NEW YORK (AP) — While Martin Scorsese and Thelma Schoonmaker were holed up in an apartment cutting “Raging Bull” — an intense process that would have consumed the thoughts of most filmmakers — Scorsese told his editor to take a break. He had a movie he needed to show her.

“He said, ‘You have to see this one,’” recalls Schoonmaker.

Scorsese was by then already a passionate fan of the films of Michael Powell and Emeric Pressburger, the British filmmaking duo known as the Archers. He considered Technicolor films like “The Red Shoes,” “The Life and Death of Colonel Blimp” and “A Matter of Life and Death” to be masterpieces. But he had held off watching their 1945 black-and-white Scottish romance, “I Know Where I’m Going!” fearing it might be “a lighter picture.” Something about that title. And besides, just how many masterworks could Powell and Pressburger have made?

Yet Scorsese was coaxed into screening it with his friend Jay Cocks the night before shooting began on “Raging Bull.”

“I couldn’t have been more wrong,” Scorsese recalled in an email. “It was funny, it was exciting, it was truly mystical and it was deeply stirring. I’ve seen ‘I Know Where I’m Going!’ many times since then — so many times, in fact, that I’ve almost lost count — and I’m always moved and always surprised every time, and I’m held in suspense right up to those amazing final moments.”

__________

Tasks and exercises ::
#1 In the article about Scorsese and the Archers, what year did "I Know Where I'm Going!" come out?
#2 Repeat the article word for word, everything from "Scorsese was by" down to "Pressburger have made?".

Entries for locating words and on-screen items ::
__________

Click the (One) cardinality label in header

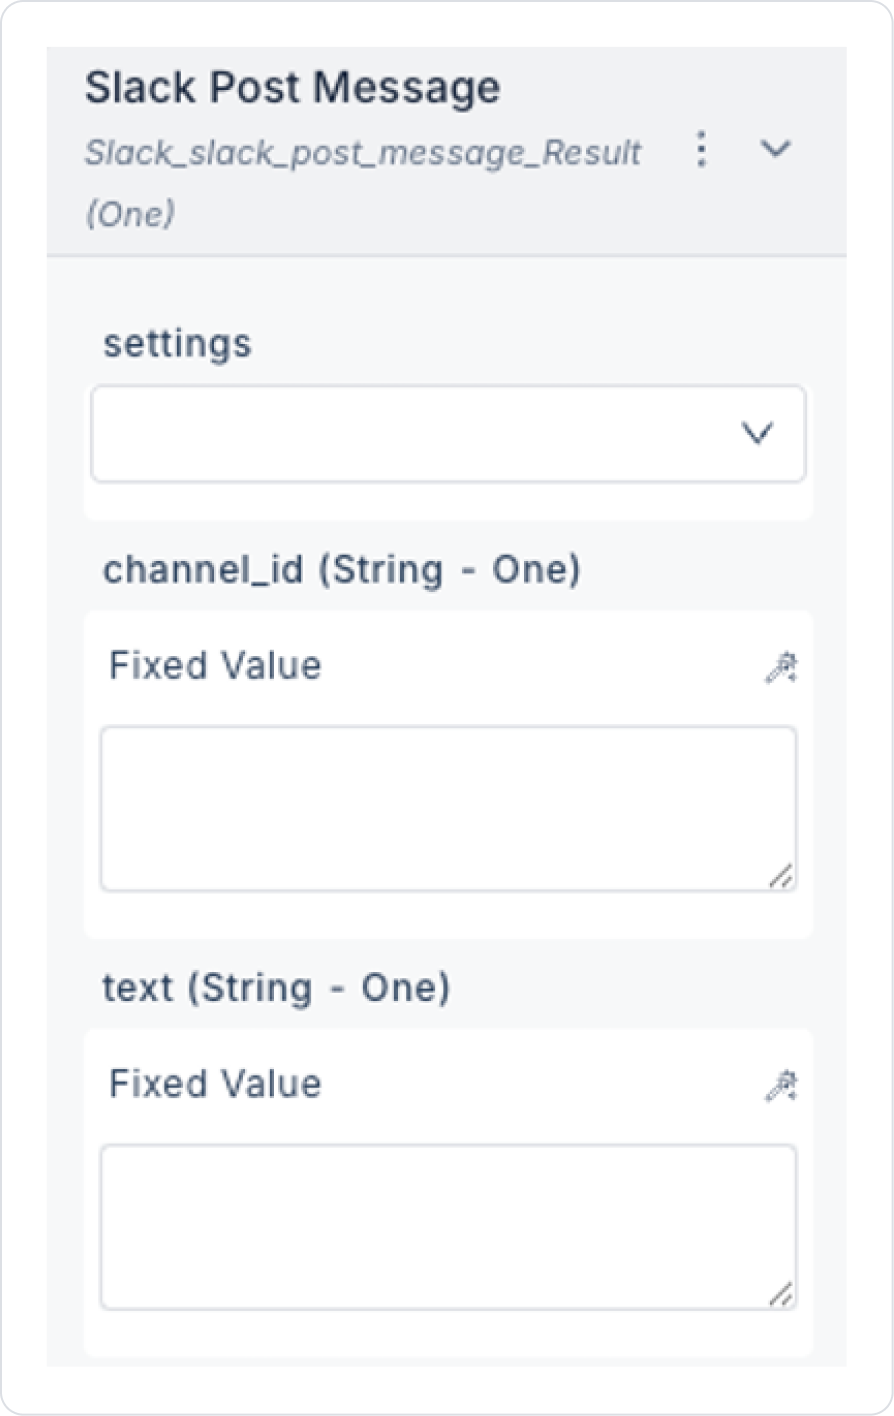point(130,213)
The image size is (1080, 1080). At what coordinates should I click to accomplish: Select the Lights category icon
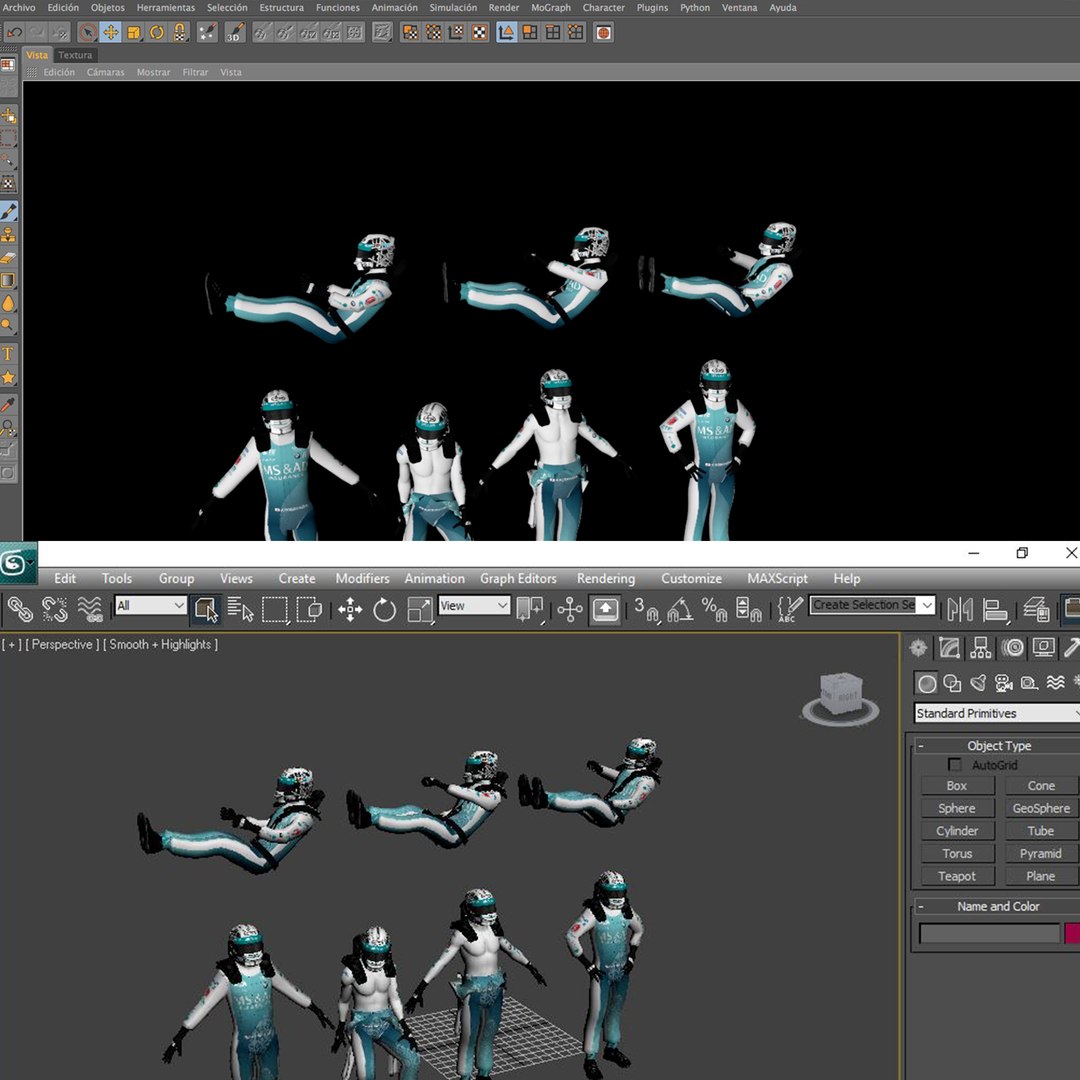coord(978,683)
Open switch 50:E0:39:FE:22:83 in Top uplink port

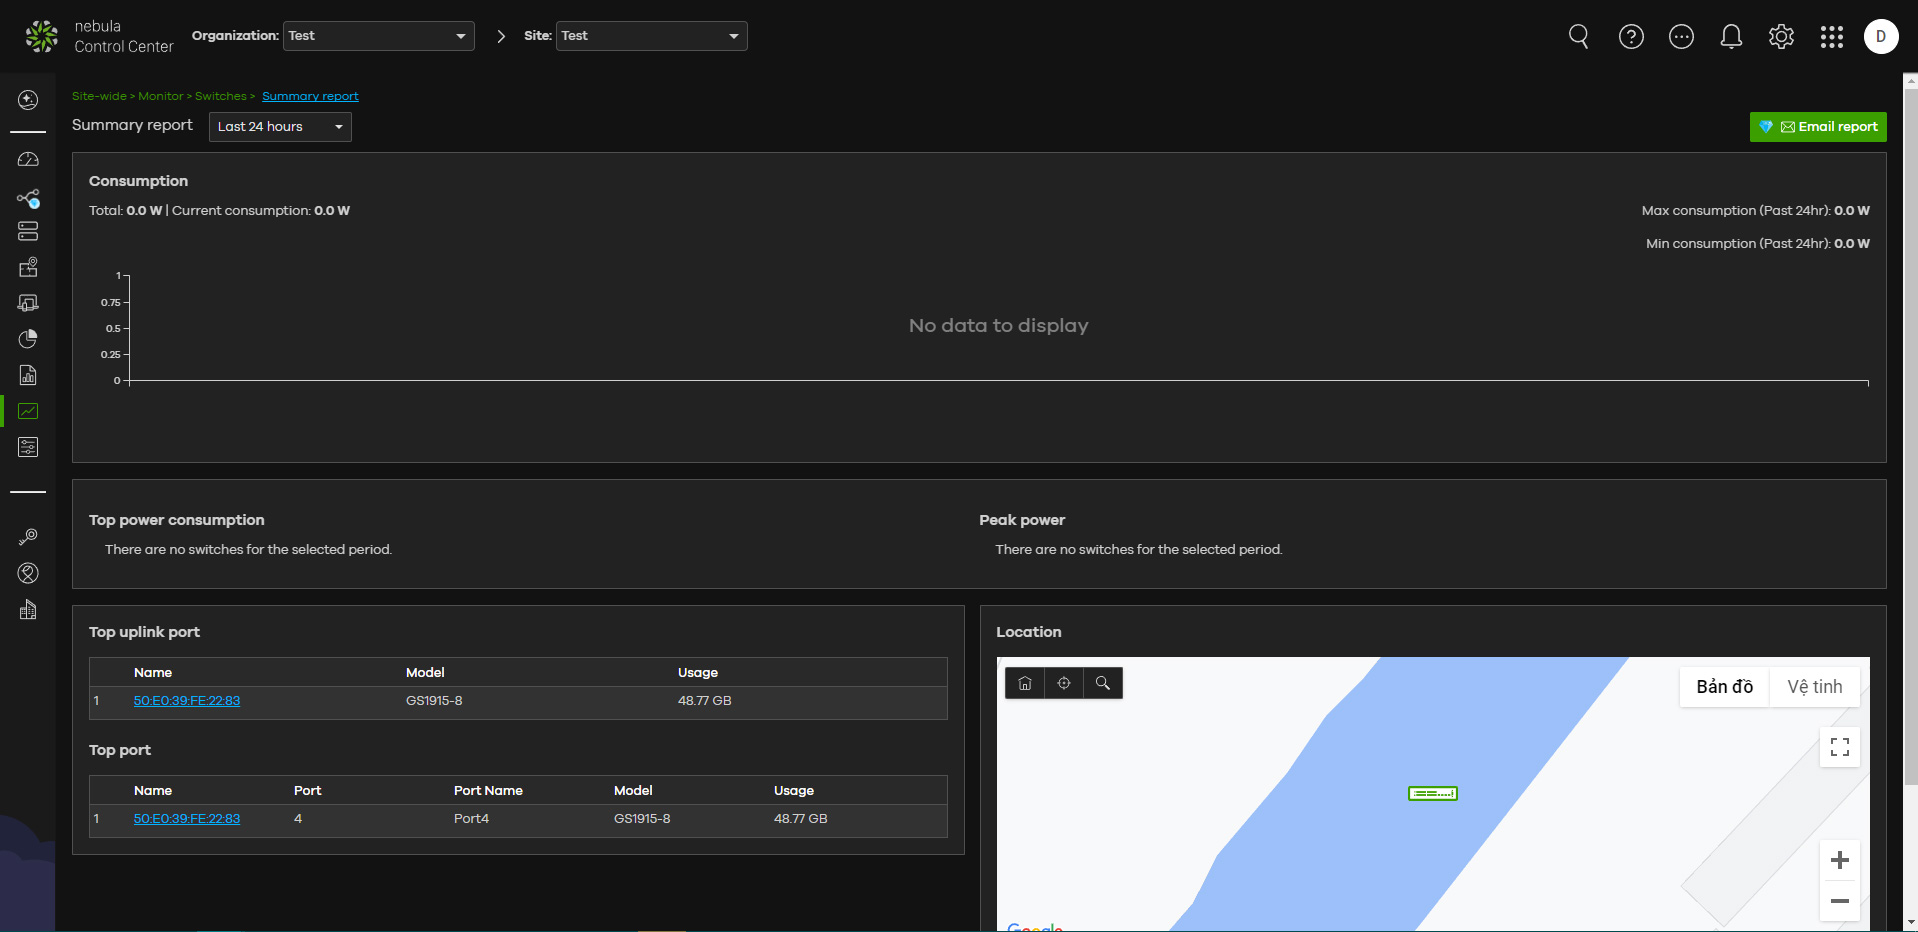point(187,701)
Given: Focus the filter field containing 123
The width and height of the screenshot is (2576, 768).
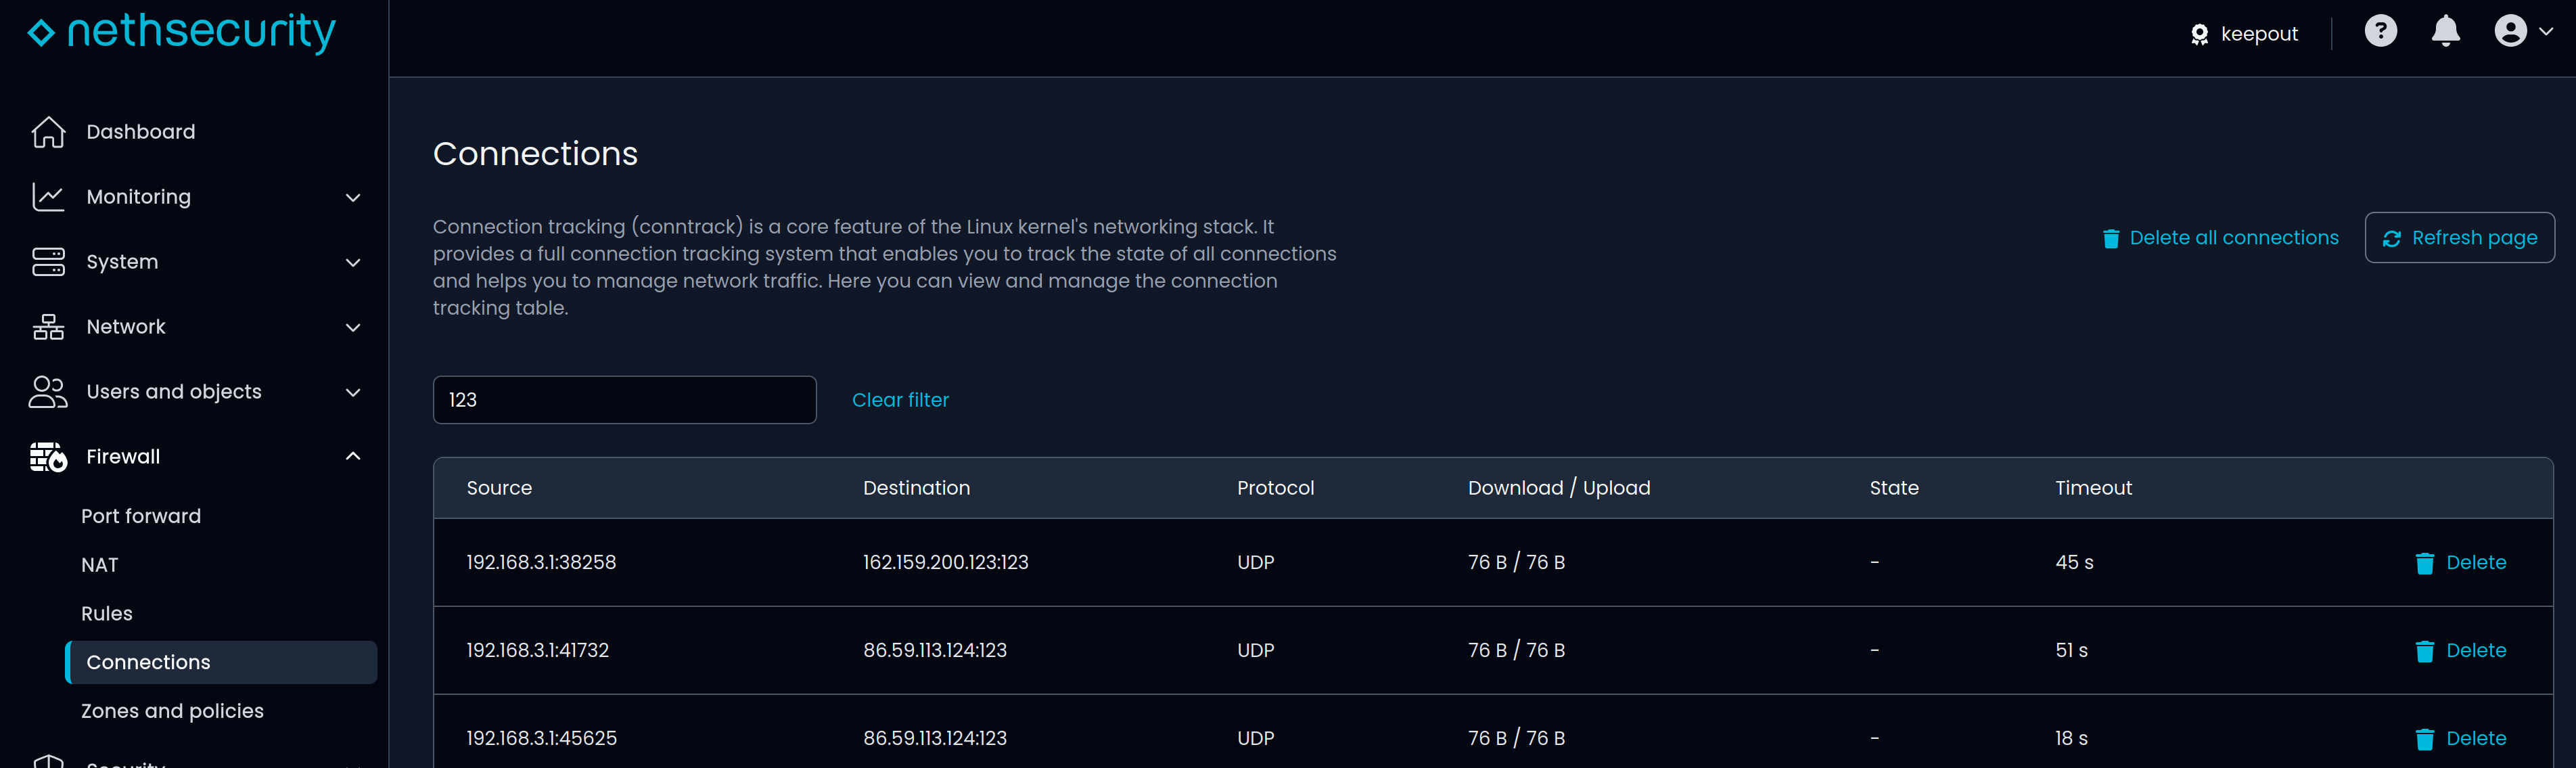Looking at the screenshot, I should coord(624,400).
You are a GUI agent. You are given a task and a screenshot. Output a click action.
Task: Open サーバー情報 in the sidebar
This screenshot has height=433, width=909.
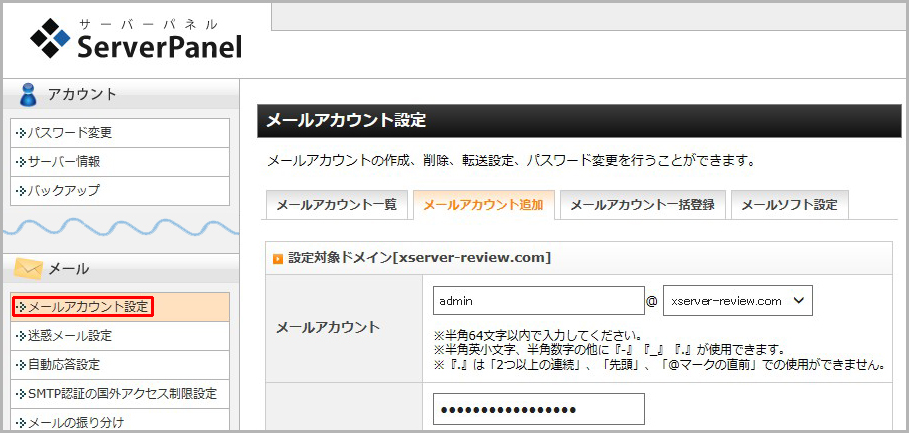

__________

Task-by-task answers ::
#1 1945

#2
Scorsese was by then already a passionate fan of the films of Michael Powell and Emeric Pressburger, the British filmmaking duo known as the Archers. He considered Technicolor films like “The Red Shoes,” “The Life and Death of Colonel Blimp” and “A Matter of Life and Death” to be masterpieces. But he had held off watching their 1945 black-and-white Scottish romance, “I Know Where I’m Going!” fearing it might be “a lighter picture.” Something about that title. And besides, just how many masterworks could Powell and Pressburger have made?